Vino el golpe de puño de Vargas Llosa a García Márquez tras la exhibición de una película en México en 1976 (más motivada por celos que por política), su candidatura fallida a la Presidencia de Perú (1990), la que de todos modos lo catapultó como un importante pensador político de derecha, y una vida literaria marcada por otras grandes novelas, lo que a la postre le granjeó merecimientos como para recibir el Premio Nobel de Literatura en 2010.
Antes del quiebre por el Caso Padilla, Vargas Llosa escribió -además de La ciudad y los perros (1963)- La Casa Verde (1966) y Conversación en La Catedral (1971). Luego Pantaleón y las visitadoras (1973) y La Tía Julia y el escribidor (1977), periodo en el que algunos analistas dicen que rehuyó la política en su obra literaria. En 1981 escribió La guerra del fin del mundo, en 2000 La fiesta del Chivo y 2010 El sueño del celta, en las que retomó la crítica política, en obras que parecen tener cierta continuidad con su etapa ‘cubana’.

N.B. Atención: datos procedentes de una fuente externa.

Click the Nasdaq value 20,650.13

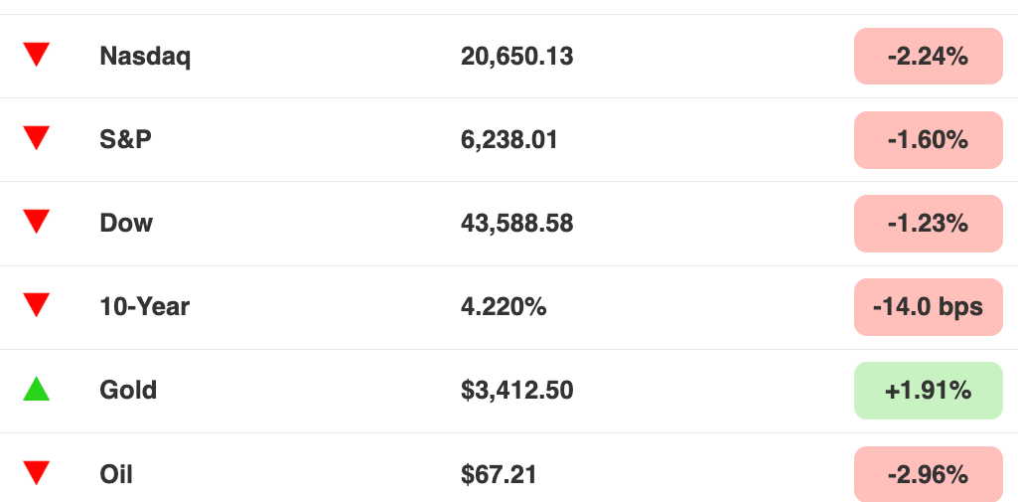[x=516, y=57]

De hecho, si se siguen las revelaciones de Las Cartas del Boom, la idea de hacer un perfil del dictador Rafael Leónidas Trujillo nació de uno de los juegos literarios que se propusieron hacer los autores, en los cuales cada escritor, de cada nacionalidad, haría una especie de perfil novelado de los grandes tiranos de sus países.

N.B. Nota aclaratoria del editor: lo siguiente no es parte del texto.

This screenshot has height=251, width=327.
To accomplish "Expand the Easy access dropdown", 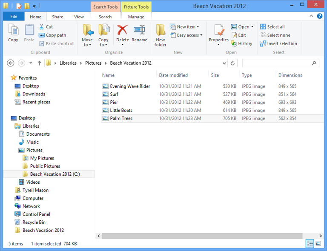I will pos(186,35).
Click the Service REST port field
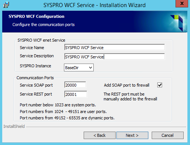Screen dimensions: 190x145 pyautogui.click(x=75, y=94)
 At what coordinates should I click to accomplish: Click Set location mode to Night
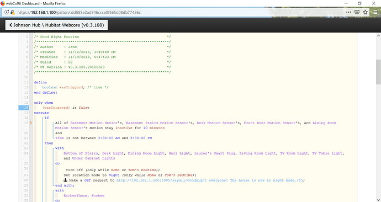(x=130, y=175)
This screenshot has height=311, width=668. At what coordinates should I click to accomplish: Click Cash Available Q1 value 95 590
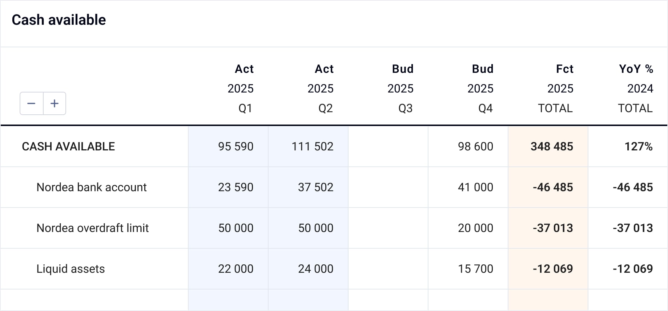tap(236, 146)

Escribe Carlos Fuentes a Mario Vargas Llosa en 1967: "Hablaba anoche con Jorge Edwards y le proponía lo siguiente: un tomo que podría titularse "Los Patriarcas", "Los Padres de las Patrias", "Los Redentores", "Los Benefactores" o algo así. La idea sería escribir una crónica negra de nuestra América. Una profanación de los profanadores, en la que v. g., Edwards haría Balmaceda, Cortázar un Rosas, Amado un Vargas, Roa Bastos un Francia, García Márquez un Gómez, Carpentier un Batista, yo un Santa Ana y tú un Leguía".

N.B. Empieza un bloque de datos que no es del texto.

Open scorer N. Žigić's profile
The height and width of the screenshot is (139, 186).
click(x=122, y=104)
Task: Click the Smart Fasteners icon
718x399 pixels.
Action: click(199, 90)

La idea de que cada escritor, de cada nacionalidad, perfilara a cada dudoso prohombre (aunque no queda claro, por qué Edwards habría incluido a Balmaceda en esta proterva lista), no fructiferó, pese a que se jugó con ella por años. Al final, Vargas Llosa descartó hablar de Agusto Leguía, y cruzó las fronteras nacionales y el Caribe para realizar su famosa novela La fiesta del Chivo, sobre Rafael Leonidas Trujillo, el dictador dominicano, arquetipo del gorilismo militar latinoamericano. Un arquetipo que siempre despreció, lo que le evitó hacer lo que hiciera Jorge Luis Borges y que le costó el Nobel: ir a congraciarse con Augusto Pinochet (y quedar moralmente descalificado para el máximo galardón).
Es cierto que Vargas Llosa cambió en 180° y hoy la izquierda no llora a uno de sus próceres -como pasó con García Márquez, también Nobel (1982)-, pero también antes lo había hecho Fidel Castro y Cuba, en 1971, al inicio de la UP. De eso se habla menos.